== Entries provided ==

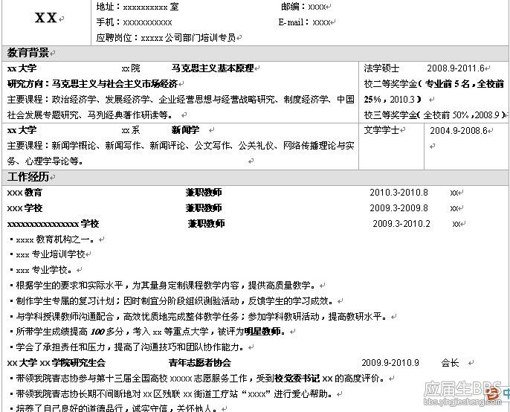510x412 pixels.
Task: Click the 2010.3-2010.8 work date
Action: click(398, 193)
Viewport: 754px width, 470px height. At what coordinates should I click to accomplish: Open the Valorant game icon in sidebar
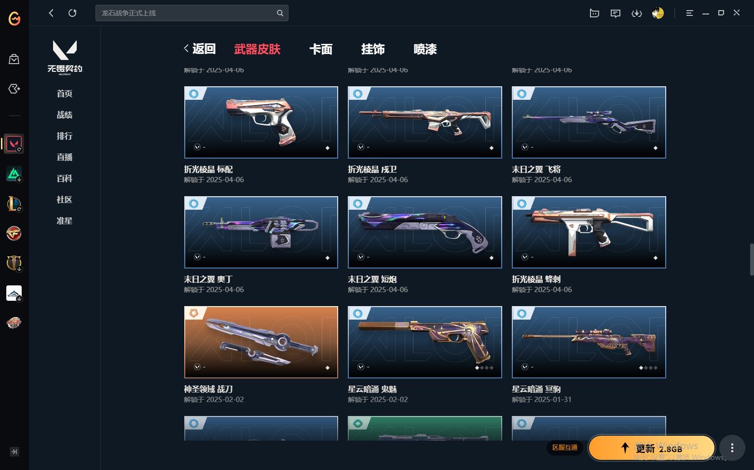[x=14, y=144]
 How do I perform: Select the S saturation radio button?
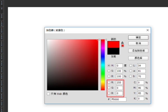click(109, 71)
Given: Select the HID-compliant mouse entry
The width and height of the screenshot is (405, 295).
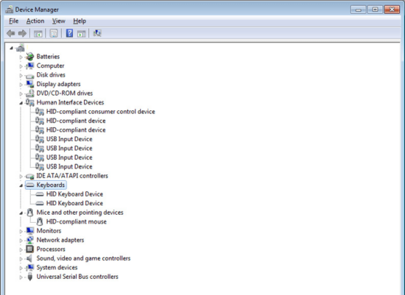Looking at the screenshot, I should pyautogui.click(x=76, y=221).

===

Work order:
Once you find the line that contains "How do I perform: Select", give it again along with every later line through the end of the data, word for word, minus the pictures.

Response below:
 How do I perform: Select the S saturation radio button?
click(109, 71)
Given: Select the HID-compliant mouse entry
The width and height of the screenshot is (405, 295).
Looking at the screenshot, I should pyautogui.click(x=76, y=221).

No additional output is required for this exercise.